Over the last 10 weeks we having been picnicking with gusto, creating food out of all kinds of materials and delving into the archives for foodie related stories. It’s time to pack away the picnic cloth and pick up the wrappers but look out for some more exciting digital programming coming soon from our museum team.
We kicked off with our multi-faith textile group being inspired by foods from their different religions and cultures. They made an amazing selection of dishes for our virtual picnic out of crochet, felt, embroidery and even stuffed tights! The group supports each other to make all kinds of textile projects, whether you are expert or complete beginner. If you would like to join our merry band please email firstname.lastname@example.org
For Main Course
Once we really got going with the virtual picnic project we had a good old dig around in our archives and it turns out that Jewish people who came to Manchester from all over the world loved to go on a picnic – whether at Heaton Park or further afield into the Peak District. Once we started to look we couldn’t stop finding descriptions of childhood memories of sweets, Jewish bakeries and delis in Cheetham Hill and a Sephardi farm producing yoghurt in South Manchester. Like today, Jewish food culture is richly diverse and of course yummy!

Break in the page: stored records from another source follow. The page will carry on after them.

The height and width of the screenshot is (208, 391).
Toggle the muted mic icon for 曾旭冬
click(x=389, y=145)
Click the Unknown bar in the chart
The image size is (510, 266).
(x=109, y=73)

We cheated a bit and started our virtual picnic by making strudel as described by Clara Weingard in our oral history collection. The museum team took up the challenge but we opted for the sweet version with nuts and fruit rather than the savoury meat version that Clara’s mother also made on their kitchen table in Cheetham. Then we restrained ourselves for a few weeks until Shavuot rolled around and Andrea from the museum team highlighted items from our collection and of course gave us her famous cheesecake recipe!
It wouldn’t be much of a picnic without some entertainment, which was ably provided by the Cheetham Festival online Spring Fling. We had our song-writing group singing new songs based on the stories of Lily, Martin and Maurice from our oral history collection as well as some classics from the Crumpsall Concert Band. The videos are still up on the festival YouTube Channel so you can still take a look.
The virtual picnic blog posts will stay on our website for you to peruse at your leisure – enjoy and see you soon!